Nowy wirus grypy wykryty w Chinach u świń stał się bardziej zaraźliwy dla ludzi i musi być bacznie obserwowany na wypadek, gdyby stał się potencjalnym "wirusem pandemicznym" - wynika z badań zespołu chińskich naukowców opublikowanych w poniedziałek w amerykańskim czasopiśmie naukowym "Proceedings of the National Academy of Sciences" (PNAS).

Naukowcy obserwowali wirusy grypy u świń w latach 2011-2018 i odkryli nowy szczep podtypu H1N1, opisywany jako G4, który od 2016 roku stał się dominująca odmianą w populacji chińskich świń.

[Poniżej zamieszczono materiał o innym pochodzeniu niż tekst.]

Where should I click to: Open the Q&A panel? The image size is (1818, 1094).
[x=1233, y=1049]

Artykuł podkreśla ryzyko przeniesienia się wirusa na ludzi, szczególnie na gęsto zaludnionych obszarach Chin, gdzie miliony ludzi mieszkają w bezpośrednim sąsiedztwie ferm hodujących świnie, rzeźni i targów, na których sprzedaje się mięso.

Ponieważ obecność wirusa wykryto już u niektórych pracowników chlewni, autorzy badania zaznaczają konieczność pilnego wprowadzenia mechanizmów dokładnego monitorowania rozprzestrzeniania się wirusa wśród ludzi, szczególnie pracowników przemysłu hodowlanego.

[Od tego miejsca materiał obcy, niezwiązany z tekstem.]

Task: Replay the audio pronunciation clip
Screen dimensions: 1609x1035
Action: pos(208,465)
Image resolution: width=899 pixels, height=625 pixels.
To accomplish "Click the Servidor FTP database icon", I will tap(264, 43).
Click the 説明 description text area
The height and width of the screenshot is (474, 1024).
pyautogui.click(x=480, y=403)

Według rzecznika WHO Christiana Lindmeiera, te odkrycia pokazują, że powinniśmy być nadal czujni wobec wirusa grypy i kontynuować jego obserwację nawet w czasach pandemii koronawirusa. Dodał, że ważna jest tutaj współpraca międzynarodowa w zakresie badań naukowych i kontrolowania populacji zwierząt.

Podejmiemy wszelkie niezbędne środki, by zapobiec rozprzestrzenianiu się jakiegokolwiek wirusa - zapewnił z kolei rzecznik chińskiego MSZ Zhao Lijian.

Jak przypomina agencja Reutera, nowy wirus jest kombinacją wirusa H1N1, który spowodował pandemię grypy w 2009 roku.

Ale chociaż G4 jest w stanie zainfekować ludzi, nie ma bezpośredniego ryzyka nowej pandemii - przekonuje biolog z Uniwersytetu Waszyngtońskiego w Seattle Carl Bergstrom.